Wakaf yang telah dilakukan oleh Habib Bugak Asyi (baca: Aceh) pada tahun 1224 H atau 1800 M. Dengan adanya dana wakaf Baitul Asyi ini, hingga 200 tahun setelahnya, yaitu tahun 2019 lalu setiap jamaah haji dari Aceh mendapatkan 1200 riyal atau Rp 4,5 juta dengan total sekitar Rp 22 miliar untuk 4.688 jamaah.

Penerbitan Undang-undang Wakaf Nomor 41 tahun 2004 juga menjadi momentum berkembangnya pengelolaan perwakafan di Indonesia ke arah yang lebih baik dan profesional.

Pada tahun 2021, Indonesia juga telah menduduki peringkat pertama sebagai negara paling dermawan di dunia menurut Charities Aid Foundation (CAF) World Giving Index 2021.

Gerakan Nasional Wakaf Uang (GNWU) sebelumnya diluncurkan pada 25 Januari 2021, oleh Presiden RI Joko Widodo bersama Wakil Presiden Ma’ruf Amin dan Menteri Keuangan Sri Mulyani.

Tujuannya agar aset wakaf umat tidak hanya berupa benda tidak bergerak dengan tujuan terbatas, tapi dapat dimanfaatkan sebagai sarana mengurangi ketimpangan sosial dan kemiskinan, upaya untuk memperkuat solidaritas dan sosial, upaya meningkatkan literasi keuangan syariah dan upaya memperluas transformasi wakaf yang modern, transparan dan profesional.

Menurut data SIWAK MORA (2021) hingga Juni 2021, wakaf tanah terdapat pada 398.488 lokasi dengan luas 53.249 Ha dengan rincian penggunaan wakaf 72,6 persen untuk masjid, 14,3 persen untuk madrasah, 4,4 persen untuk kuburan, dan 8,7 persen untuk lain-lain.

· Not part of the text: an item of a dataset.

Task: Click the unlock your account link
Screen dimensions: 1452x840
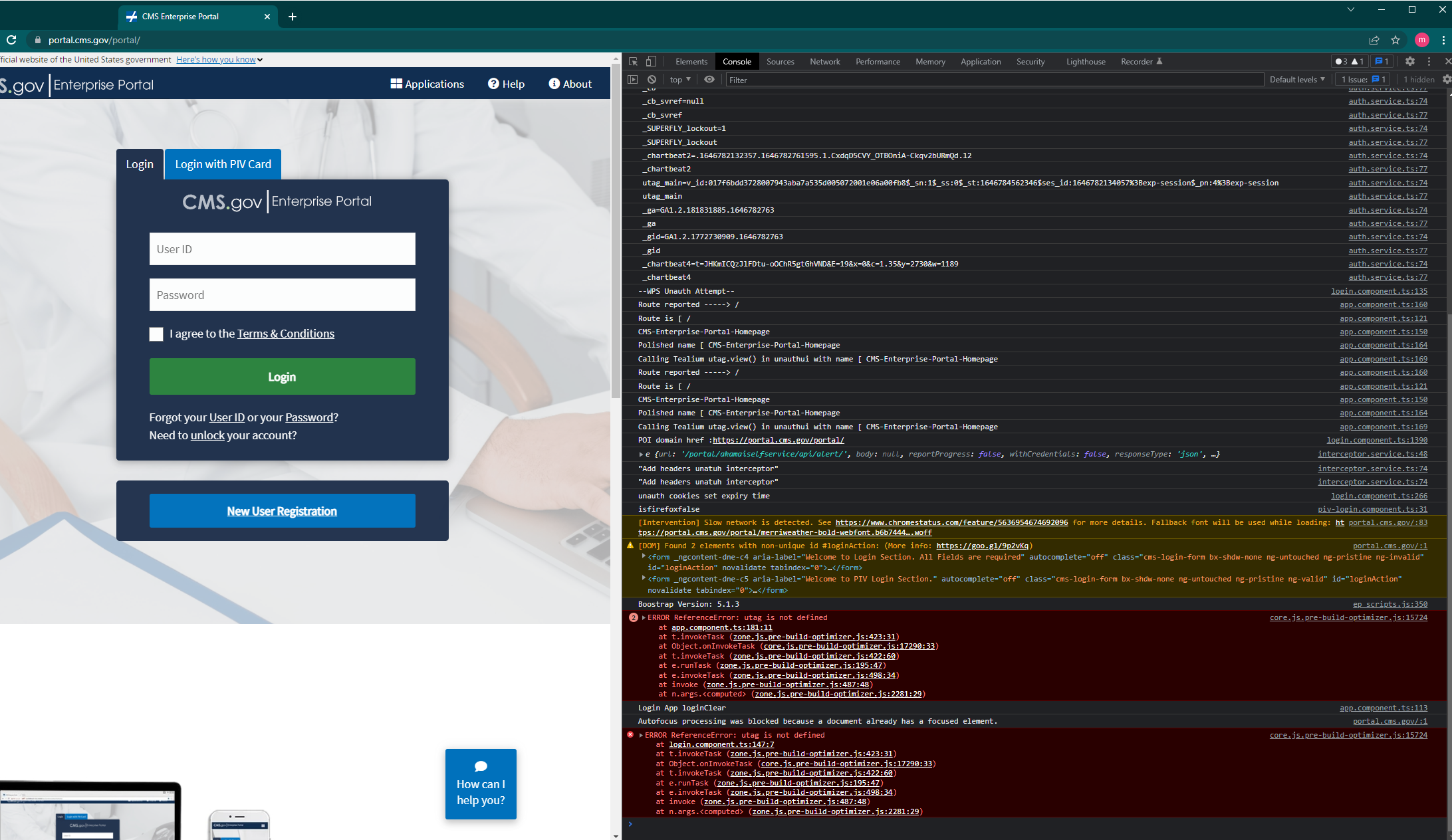Action: click(x=207, y=435)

Namun untuk pemanfaatan secara komersil masih tergolong rendah meskipun antara 10-20 persen dari lahan tersebut berada pada posisi strategis.

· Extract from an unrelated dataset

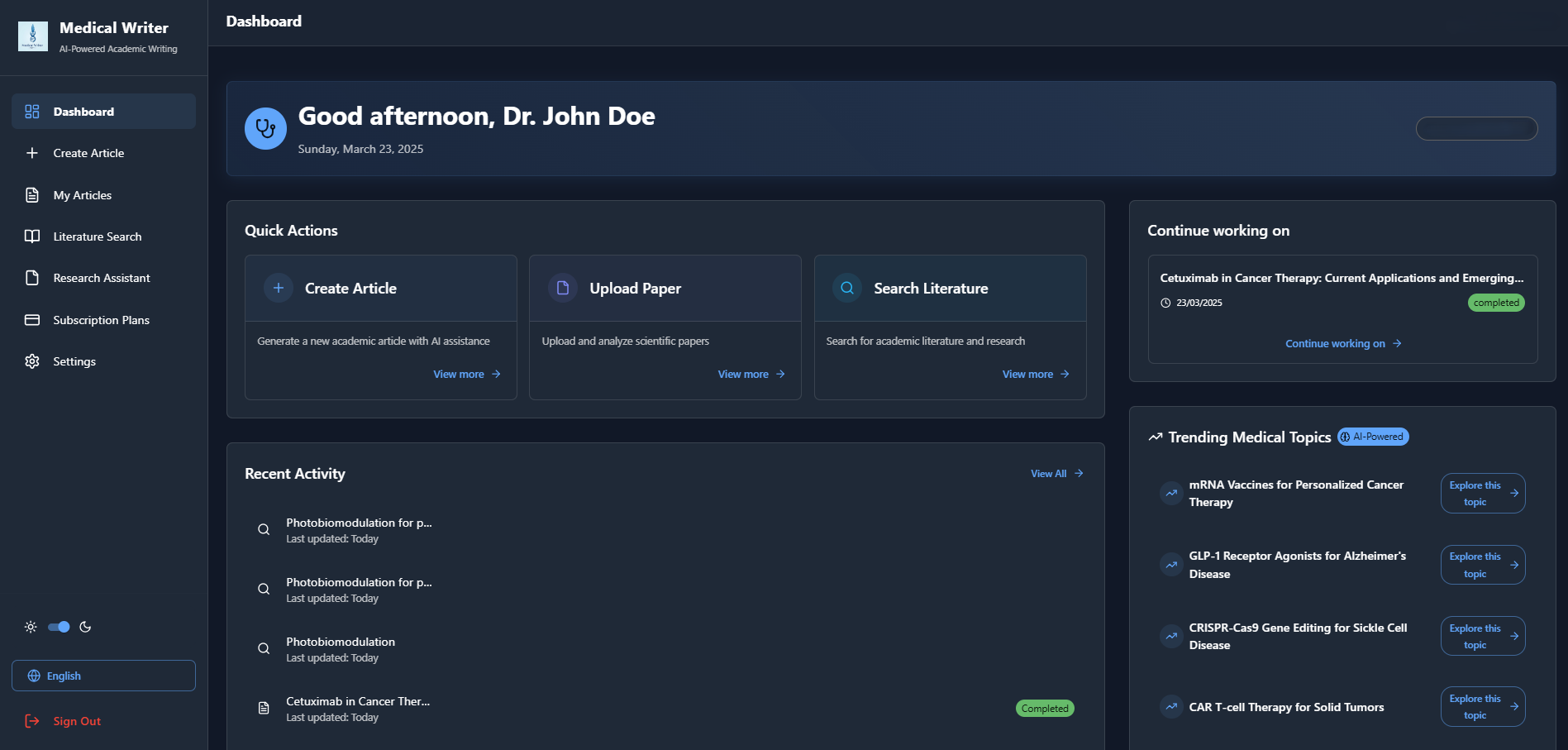Open Subscription Plans via the card icon
1568x750 pixels.
tap(31, 320)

Namun untuk wakaf uang pengumpulannya masih belum mencapai target dikarenakan masih rendahnya indeks literasi wakaf, yaitu sebesar 50.48.

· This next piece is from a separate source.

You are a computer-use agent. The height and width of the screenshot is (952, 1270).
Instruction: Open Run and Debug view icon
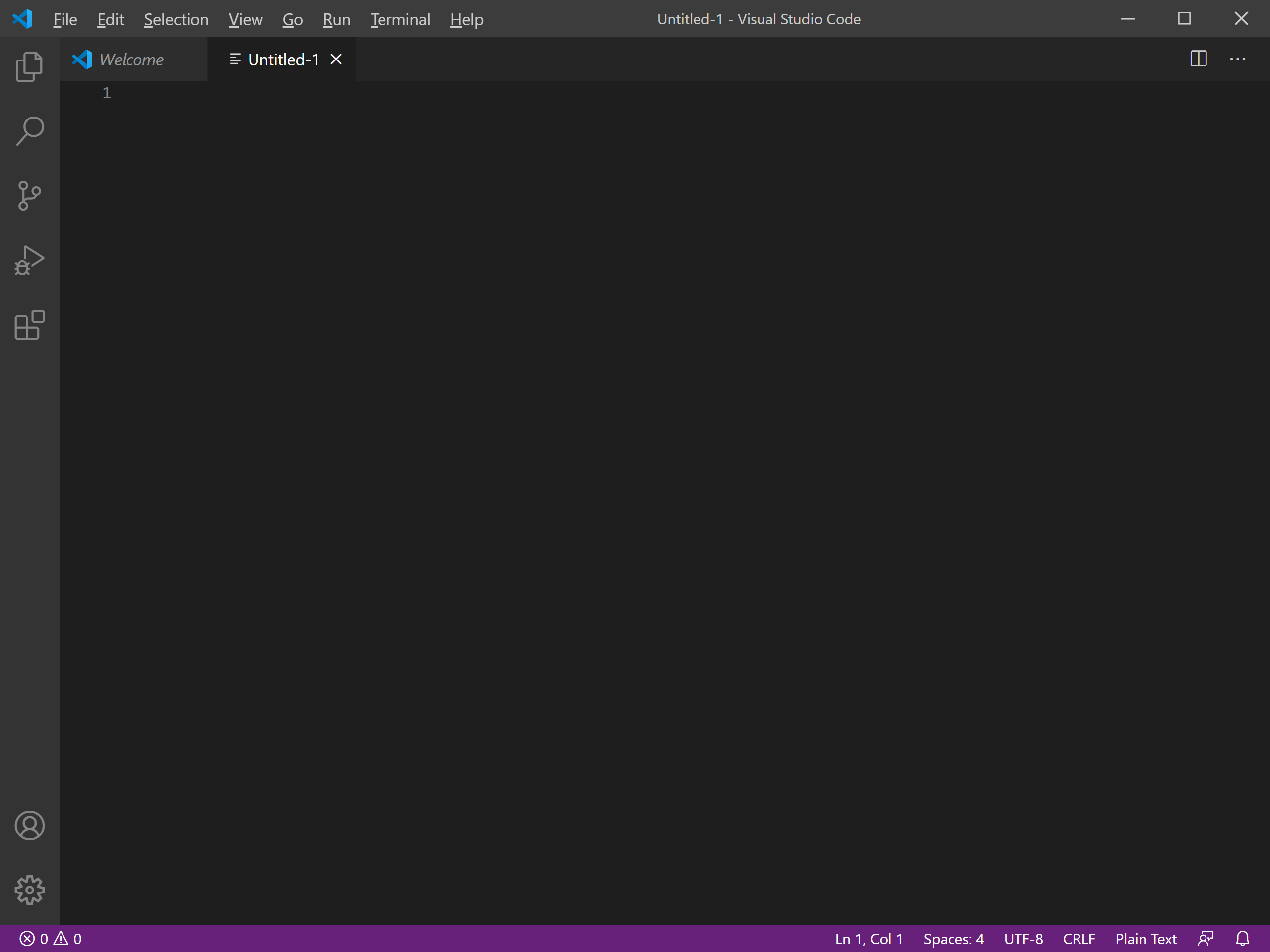(x=29, y=260)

Perencanaan keuangan pribadi untuk wakaf menjadi salah satu langkah mudah untuk dapat berkontribusi untuk sosial sekaligus mengukuhkan pasif pahala yang bisa kita nikmati hingga hari akhir.

Berikut tahapan mewujudkannya:

  1. Mengevaluasi aset dan arus kas yang dimiliki;
  2. Mengalokasikan sejumlah uang secara rutin setiap periode untuk anggaran berwakaf;
  3. Menentukan pilihan model berwakaf yang diinginkan oleh wakif. Di antaranya wakaf pada proyek sosial, sektor usaha (riil), maupun wakaf melalui instrumen keuangan;
  4. Menentukan periode waktu perencanaan, misalnya selama 5, 10, 15 tahun, dan seterusnya;
  5. Memilih pihak yang akan mengelola dan menerima wakaf; Mengevaluasi kinerja pengelolaan wakaf yang dilakukan nazhir secara periodik;
  6. Mengajak anggota keluarga untuk juga berpartisipasi.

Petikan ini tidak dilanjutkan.